*EXERCISE INSTRUCTIONS:*
Copy every entry as is. Leave images out.

*DATA EXCERPTS:*
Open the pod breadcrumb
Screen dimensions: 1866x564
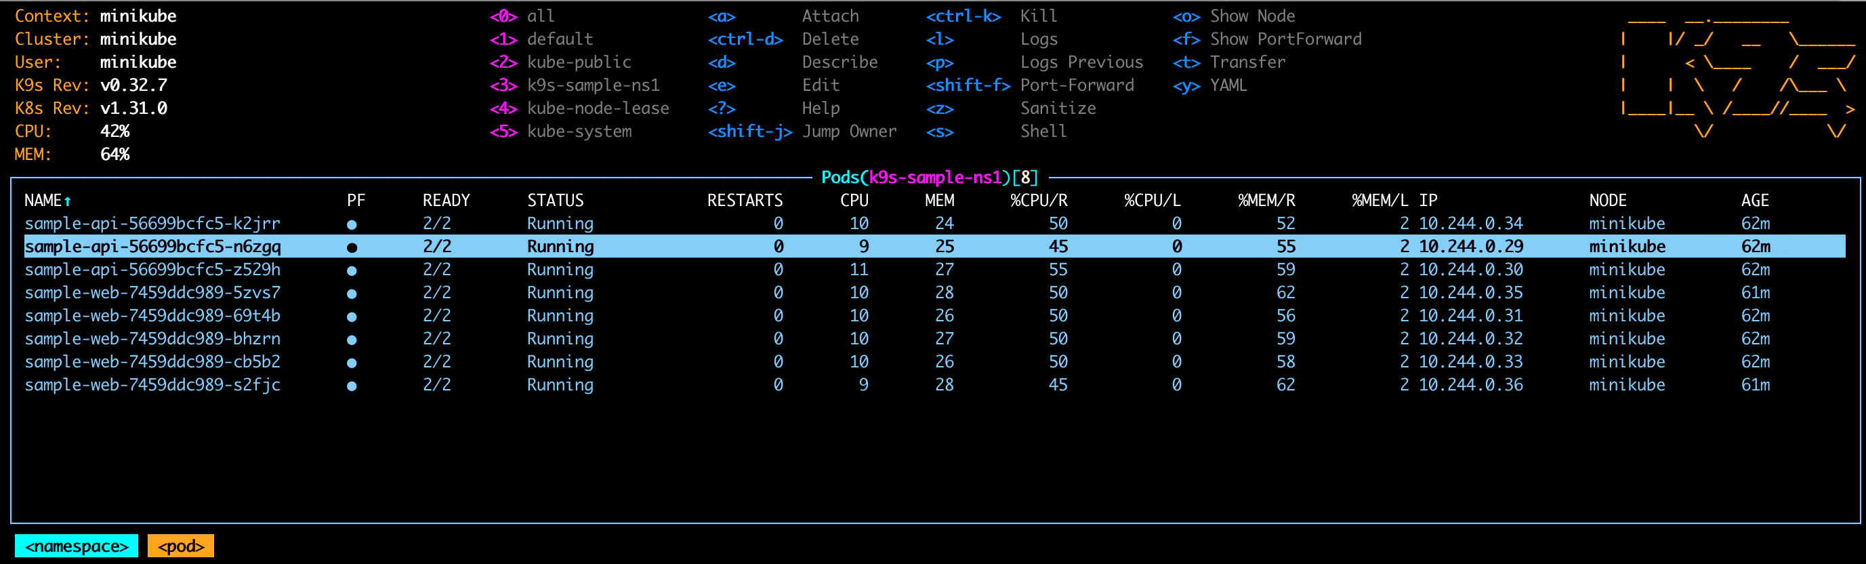[x=180, y=546]
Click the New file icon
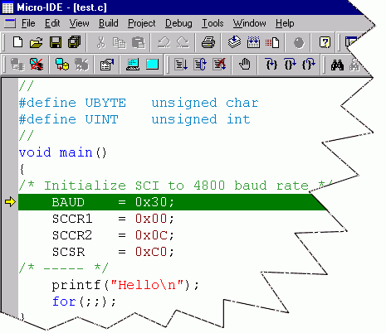The image size is (386, 333). tap(17, 42)
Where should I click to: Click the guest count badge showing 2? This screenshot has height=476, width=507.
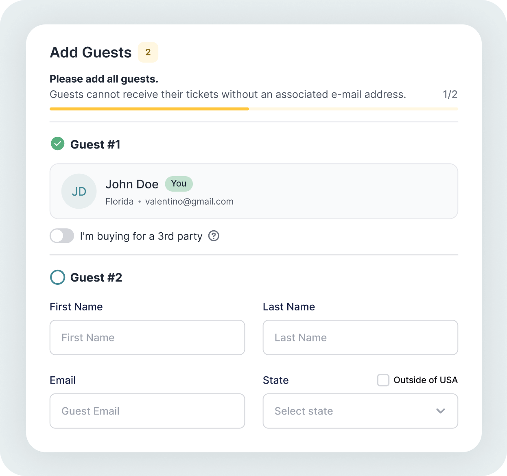tap(148, 52)
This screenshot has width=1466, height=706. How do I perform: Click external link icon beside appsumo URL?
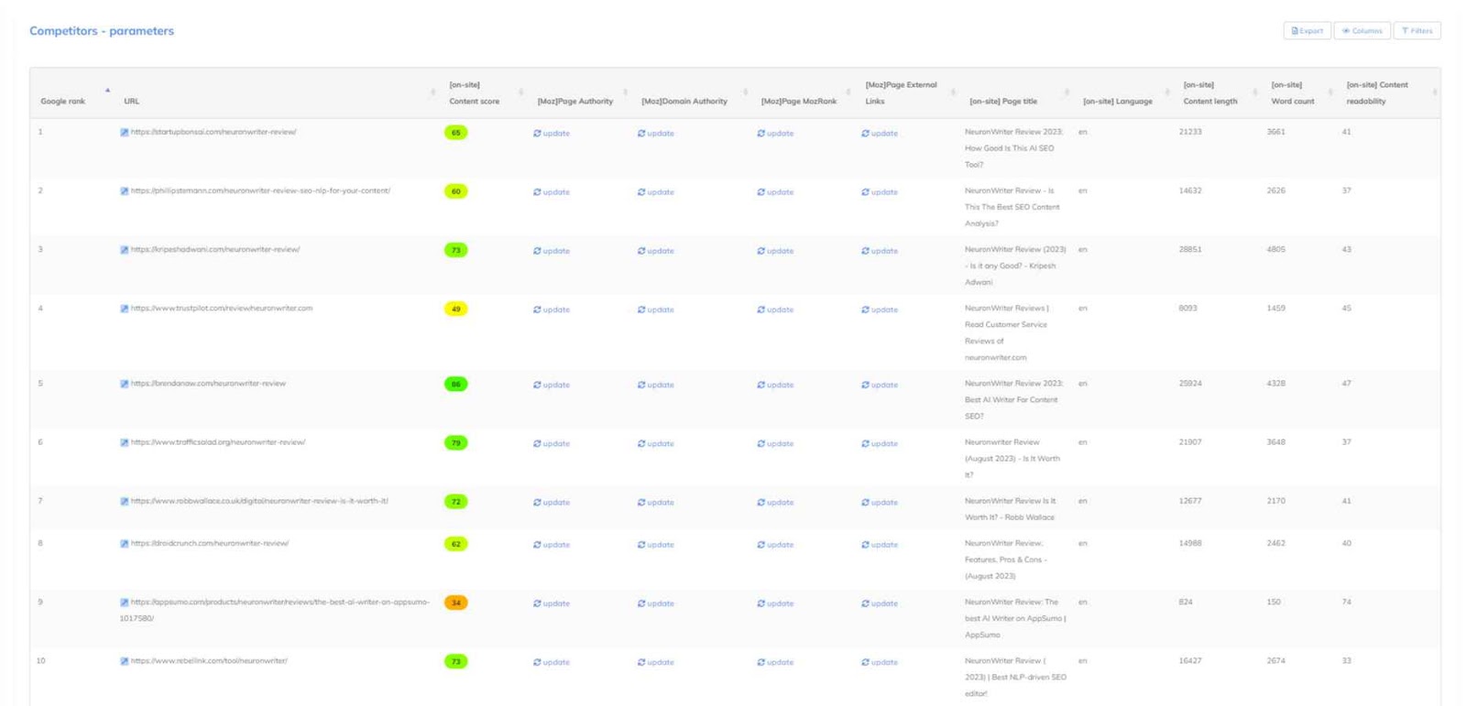(x=124, y=603)
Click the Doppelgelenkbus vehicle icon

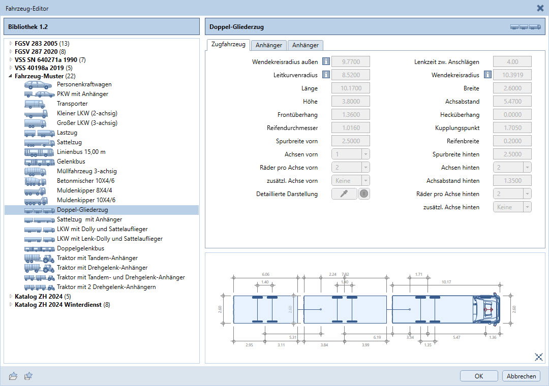tap(39, 248)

*WRITTEN ANSWER:*
Open the pod breadcrumb
Screen dimensions: 1866x564
[x=180, y=546]
Click the New file icon
The image size is (386, 333). tap(17, 42)
Where should I click to: Click the guest count badge showing 2? This screenshot has height=476, width=507.
tap(148, 52)
This screenshot has width=1466, height=706. How do I perform: Click external link icon beside appsumo URL?
(x=124, y=603)
Click the Doppelgelenkbus vehicle icon

tap(39, 248)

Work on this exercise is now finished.